Now I haven't mentioned double hauling and there's a very good reason for this; When I watch the average fishermen trying to cast into the wind, with amusing results as they try everything to get the cast to go, the harder they try the worse things seem to get. They try to double haul thinking that that's the answer, their hands are going this way and that but the line never really gets to where it needs to go. The problem in my opinion is that if you don't have a good basic cast to start with, you'll still struggle to throw a line into any sort of wind. Once that is achieved a double haul will improve performance into the wind by increasing line speed. A fast action rod is essential, use an appropriate weight rod and a good weight forward line. Also you can go up one line weight above that recommended for your rod which is a good idea.

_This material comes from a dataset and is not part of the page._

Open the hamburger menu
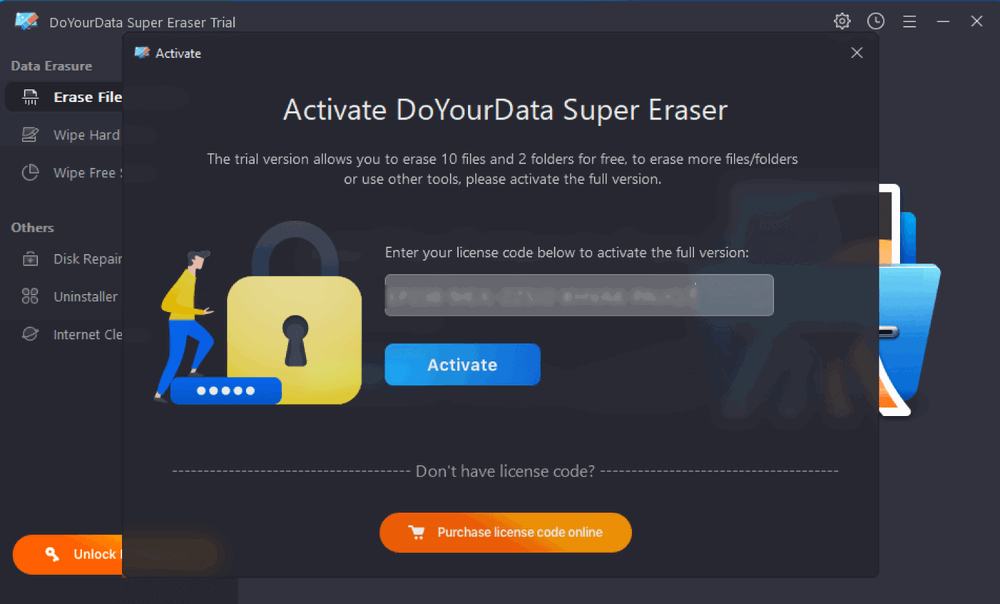Image resolution: width=1000 pixels, height=604 pixels. point(909,20)
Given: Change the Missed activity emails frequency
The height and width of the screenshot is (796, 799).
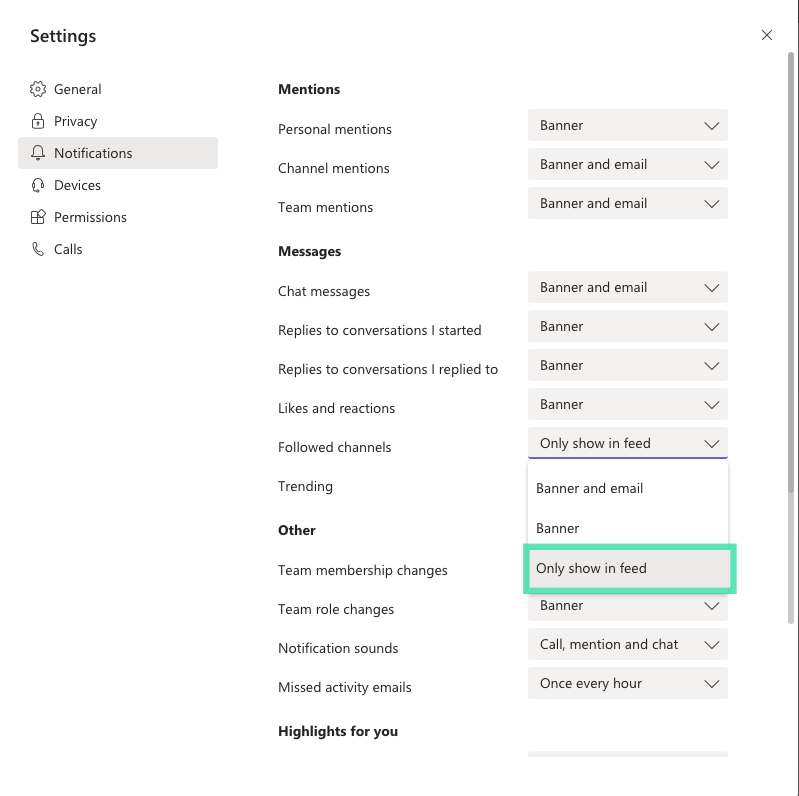Looking at the screenshot, I should click(627, 683).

Refine your casting in windy conditions
This one will take a little explaining but it's such a help, so read on.
If you're a right hander and the wind is blowing right to left across the direction you are casting into, we encounter the problem of the wind blowing the line into our rod, causing tangles, frustration and sometimes loud expletives. I see many clients attempting to solve this problem in different ways however the cure is really simple; Watch your line as you cast and you'll notice it probably stays mainly to the right side of the rod during the whole of your casting stroke, so when the wind blows from the side it blows the line into the rod.

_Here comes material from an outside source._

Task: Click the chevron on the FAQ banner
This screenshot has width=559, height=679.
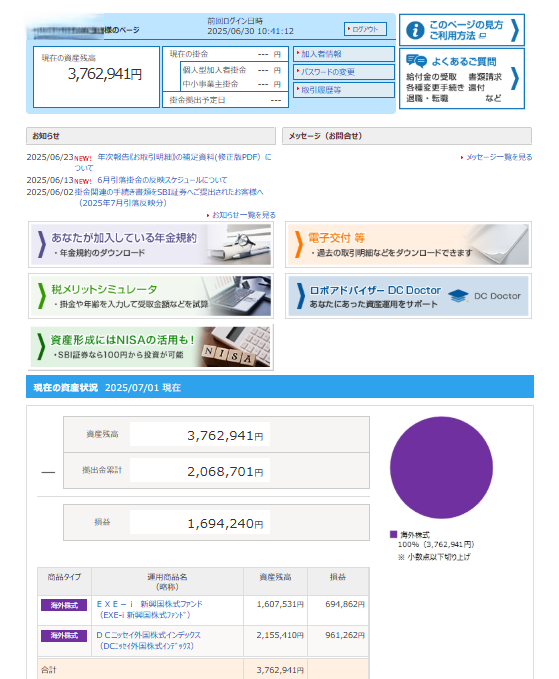Action: point(515,78)
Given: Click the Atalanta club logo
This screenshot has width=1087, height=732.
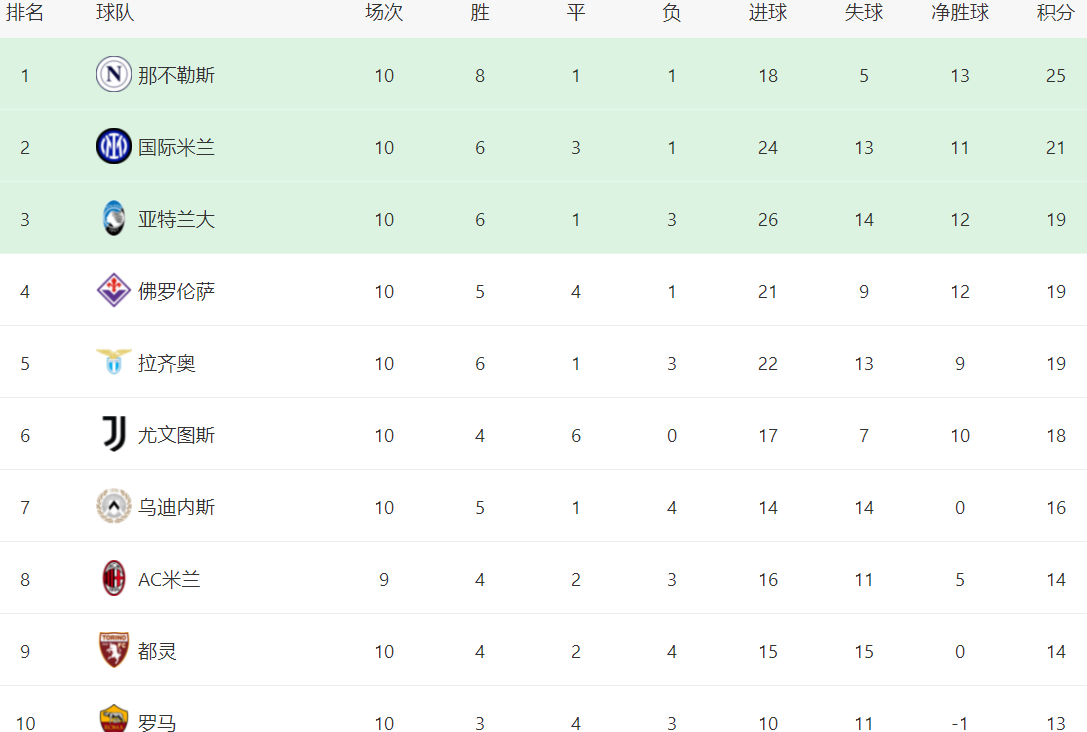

The solution is to let the line travel down the other side of the rod (is the light bulb coming on yet?) so that the wind blows it away from the rod. To do this simply tilt your rod tip left by turning your wrist more and more to the left until the line is passing along the left side of your rod, the rod tip would be traveling somewhere up above your left eye, all of a sudden the wind will be blowing your line away from your rod instead of into it and guess what? no more tangles, frustrations, expletives etc!! It takes practice, the rod doesn't need to be tilted far left, just enough to keep the line going down the left side. You'll feel you lose a little power, if you tilt too far the more power you will lose along with accuracy. I think you'll be pleased with the result, I find it very useful. But again you need to maintain that good basic cast for this to work.